I'd love to know how many hits these blog posts get. Take away the ones generated from here, and his family, and it has to be less than five.

So, I would like see/hear what they've found actually does earn conversions, if anything does, or if it's been, seriously, all downhill, no matter what is offered. Even nice, easy puff pieces lose their power after a while.
 
So, I would like see/hear what they've found actually does earn conversions, if anything does, or if it's been, seriously, all downhill, no matter what is offered. Even nice, easy puff pieces lose their power after a while.
Knowing how much AL.com is driven by clicks and engagement, I'm going to guess stories about eating out. That's half the damn site this summer. One day will be top 5 burgers in Birmingham. Then the next days they repeat it for Huntsville, Mobile and statewide. Then comes the list of reader submissions for places not mentioned. Then they repeat the cycle with barbecue, hot dogs, doughnuts, etc. And half the places the mention in the "stories" (I played along and read for a couple of weeks until the pattern grew obvious) are links to Top Whatever lists they did 2-3 years ago.

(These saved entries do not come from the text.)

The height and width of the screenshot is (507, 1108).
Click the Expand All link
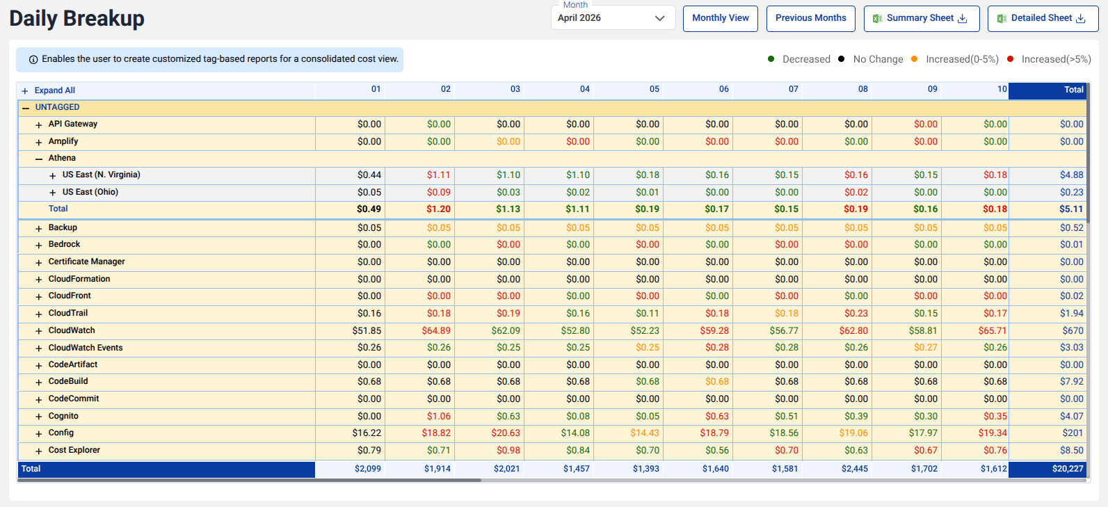(55, 90)
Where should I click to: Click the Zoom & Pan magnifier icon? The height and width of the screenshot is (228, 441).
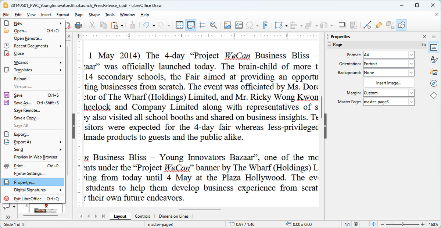213,25
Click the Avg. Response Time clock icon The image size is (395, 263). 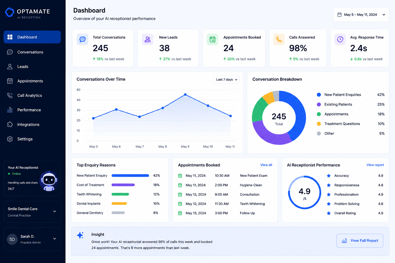tap(340, 39)
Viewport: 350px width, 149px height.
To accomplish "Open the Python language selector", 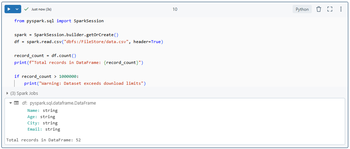I will pyautogui.click(x=302, y=9).
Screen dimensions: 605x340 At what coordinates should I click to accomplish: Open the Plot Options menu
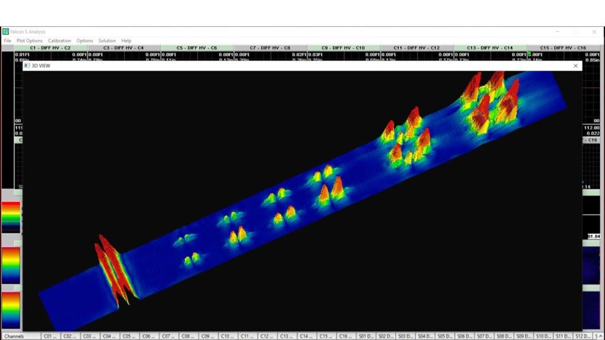(30, 41)
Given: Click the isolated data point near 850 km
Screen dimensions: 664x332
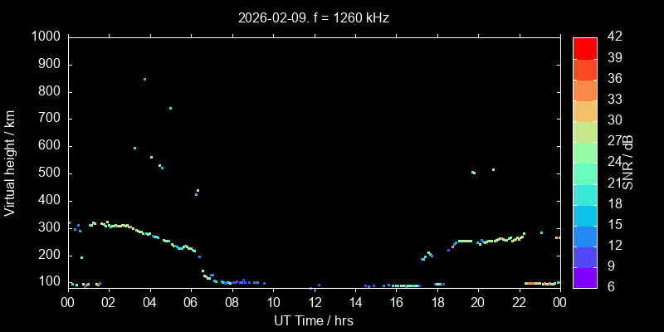Looking at the screenshot, I should click(x=144, y=79).
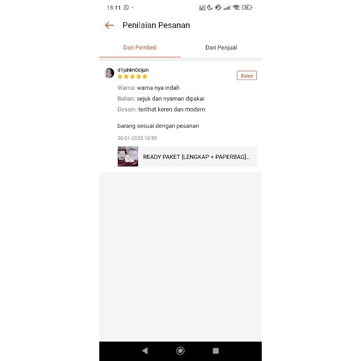The image size is (361, 361).
Task: Tap WhatsApp notification icon in status bar
Action: [126, 8]
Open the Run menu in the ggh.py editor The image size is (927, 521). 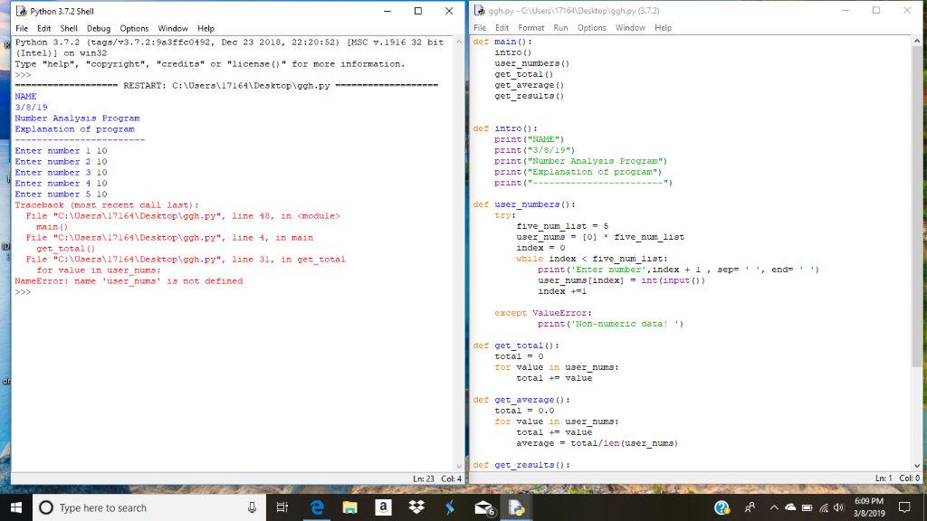[x=563, y=27]
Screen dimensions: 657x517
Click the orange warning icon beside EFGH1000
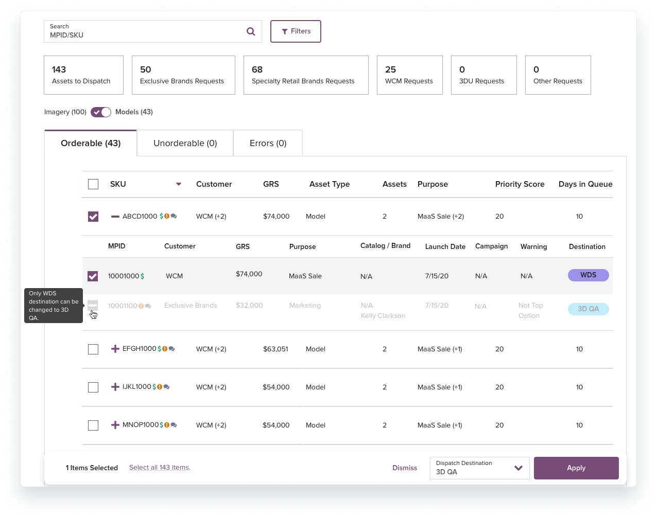click(165, 349)
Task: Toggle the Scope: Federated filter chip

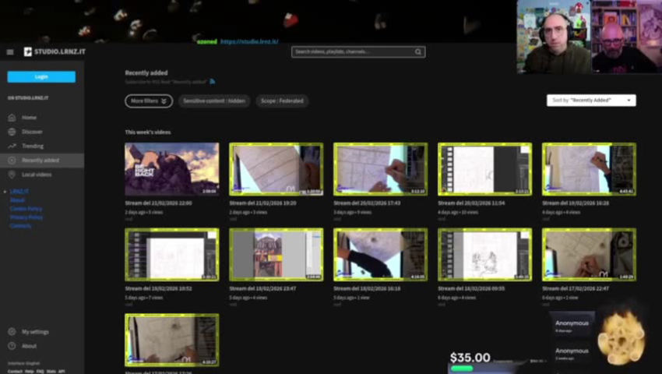Action: (281, 101)
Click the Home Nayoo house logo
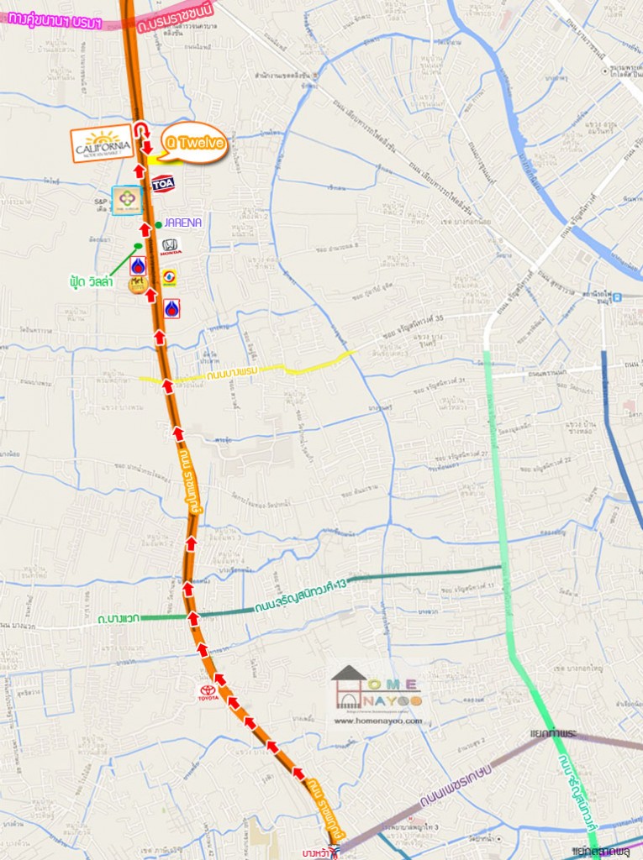This screenshot has height=860, width=643. coord(377,688)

All of that to say, someone decided long ago writing for people who like to read is a money-losing proposition.
 
Any decent points TJ makes (and there are a few) and amusing arrows fired the way of management (and there are a lot) are dwarfed by the inexplicable meanness to Sarah Valenzuela. The Plaschke digs aren't nice either, but I'm sure Bill has heard worse. But there's no reason to drag a young writer on her first major beat. It'd probably be interesting (at least to us) if TJ wanted to write generally about young writers being thrown into the deep end of beats (though that's been going on since the dawn of time). It'd even be fine if he wanted to gently scold, in a general sense, about the emphasis on Twitter and how maybe there's a way to provide more context about the game there, especially in an era when the newspaper can't or won't do it. But what's the point of dragging the beat writer? It's cruel and mean-spirited. But that's the TJ way.
 
Couldn't get TJ's blog post to load on my phone, but here's an interesting question we deal with at my shop, where the deadline for pages on our three print days is 5 p.m.:

If you're really committed to going the feature/no gamer route, should you be bending over backward to get in afternoon games from your city/region? I know we do for Thursday afternoon Mariners games and the rare Saturday afternoon UW/Washington State college FB games.
 
In the 1980s I worked for a paper that published Tuesday through Saturday morning (we worked Monday through Friday). But our publisher wanted us to use an AP running lead on every gamer.
So if a Friday night gamer didn't make the paper, we still had to write the basic running lead on a story that readers wouldn't see until Tuesday's paper.

On another note, T.J. actually turned out some tremendous stories when he was a beat or feature writer before he started naming names and bashing everyone in his columns.